5 Things I Reflect on as I Turn 30

 

  1. I don’t have to be a doormat

As a kid I was shy.  I preferred not to be noticed or seen in school.  A lot of that had to do with dealing with bullies.  This persisted into my early 20’s as well.  I would sometimes speak up in college, but it wasn’t the norm.  I would let people say things to me and I would keep quiet (mostly) and fume to myself.  Standing up for myself didn’t happen.  Then I had a life changing experience happen in 2013.  I let a toxic (former) friend walk all over me and in many ways control me.  After bouts of anxiety and seeking help I realized that I spent my life too afraid to say anything to defend myself or call out a relationship for what it was. It’s never too late to be your own advocate.  Don’t let people walk on you and abuse you.  I know it’s easier said than done, but if you don’t do it who will?

 

  1. Society sees people in their teens and twenties as young and at 30 you’re suddenly old.

This is an overly simplistic statement I know.  Obviously not everyone feels this way, but the impression is there.  Since I turned 25 I’ve known classmates to lament how old they are.  Really?  Old?  So, you spend 2/3 of your life as a senior citizen?  I’m pretty sure that isn’t how it works.  Old indicates the last stage of life, not the one immediately after being young.

 

  1. Wisdom doesn’t always come with age.
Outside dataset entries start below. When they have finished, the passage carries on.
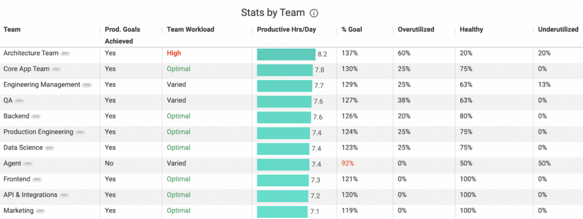Click the Architecture Team 8.2 hours bar

pos(286,54)
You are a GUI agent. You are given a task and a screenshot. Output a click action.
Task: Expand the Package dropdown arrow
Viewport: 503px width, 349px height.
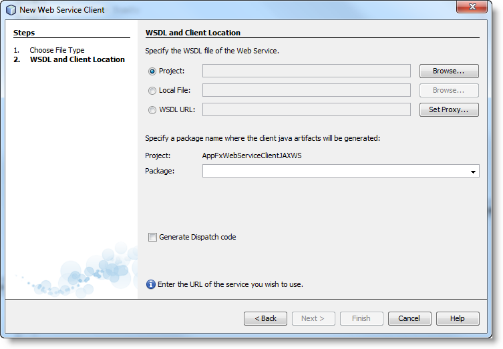pos(474,171)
From childhood up through young adulthood I strongly believed in revering what my elders have to say, for they are wiser and more knowledgeable than I am.  That is still mostly true, but I’ve also accepted that aged people can be immature too.  The election of 2016 made that crystal clear to me with reactions from people significantly older than me who should know better.  I’m not talking about not liking the results but all throughout the election I saw what would be considered “classic millennial snowflake” behavior from people who were Boomers or Gen X. We should always consider what those older have to say but temper it with reason too.  Just because someone is older doesn’t necessarily make them wiser, age can and does come alone for some people.

 

  1. I have so much to learn.

Piggybacking off of #3, I am also still young and know that I have much to learn.  I started down the path of being a writer in late 2014 and I’ve got a ways to go before I reach my goals.  Analyzing and changing strategies is something I’ve found to be important.  Admittedly, the market is over-saturated with bloggers and authors all trying to make their way which makes things more challenging for me.  Of course this is just one small example, I have room for growth and learning in all aspects of life.  It is especially humbling listening to those with whom I disagree.  Most people we can learn something from.

 

  1. What people think of me isn’t as important.

This is related to #1 somewhat. If people thought something untrue about me when I was younger, it bothered me.  I wanted to change their minds.  The bigger the misconception, the more it bothered me. It wasn’t until my mid to late twenties that I started accepted I cannot change other people’s perception. I may have known it intellectually, but my heart didn’t.  Now it matters less to me what people think.  Being a stay-at-home father who is a full-time writer, I’m certainly no stranger to judgement and criticism.  I don’t need to justify or explain that this is what’s best for my family and what my wife especially prefers, and where I’m called to be.